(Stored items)
"""

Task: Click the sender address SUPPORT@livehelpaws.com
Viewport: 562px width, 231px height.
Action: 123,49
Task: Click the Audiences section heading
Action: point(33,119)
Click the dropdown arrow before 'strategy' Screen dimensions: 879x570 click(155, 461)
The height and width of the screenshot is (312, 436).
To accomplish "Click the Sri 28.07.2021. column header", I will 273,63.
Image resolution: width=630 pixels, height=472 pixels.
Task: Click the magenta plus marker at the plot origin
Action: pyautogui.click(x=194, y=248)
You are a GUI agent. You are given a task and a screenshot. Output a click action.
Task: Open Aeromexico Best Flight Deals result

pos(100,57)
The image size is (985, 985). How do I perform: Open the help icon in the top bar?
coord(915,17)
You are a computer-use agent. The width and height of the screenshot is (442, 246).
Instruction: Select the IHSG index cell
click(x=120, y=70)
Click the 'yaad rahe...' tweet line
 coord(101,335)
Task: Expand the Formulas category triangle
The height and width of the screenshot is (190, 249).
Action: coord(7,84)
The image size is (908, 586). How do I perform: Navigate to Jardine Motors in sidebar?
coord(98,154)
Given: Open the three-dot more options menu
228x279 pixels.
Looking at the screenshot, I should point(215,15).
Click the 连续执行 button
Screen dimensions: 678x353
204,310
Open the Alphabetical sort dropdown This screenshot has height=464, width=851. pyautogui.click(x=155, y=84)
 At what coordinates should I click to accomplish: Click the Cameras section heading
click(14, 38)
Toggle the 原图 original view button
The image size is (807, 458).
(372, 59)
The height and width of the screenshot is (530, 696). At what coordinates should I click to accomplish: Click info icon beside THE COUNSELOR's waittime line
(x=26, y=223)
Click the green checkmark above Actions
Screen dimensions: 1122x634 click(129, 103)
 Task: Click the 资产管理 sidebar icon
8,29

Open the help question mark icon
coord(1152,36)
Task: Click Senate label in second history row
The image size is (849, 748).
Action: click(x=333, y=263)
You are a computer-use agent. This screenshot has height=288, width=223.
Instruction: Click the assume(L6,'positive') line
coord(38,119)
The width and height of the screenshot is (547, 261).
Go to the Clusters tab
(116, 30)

"""

== Exercise brief ==
Your answer must consist solely of the lines from the one containing "The width and height of the screenshot is (547, 261)." through the last line of the entries, reproduced exactly.

== Output ==
The width and height of the screenshot is (547, 261).
Go to the Clusters tab
(116, 30)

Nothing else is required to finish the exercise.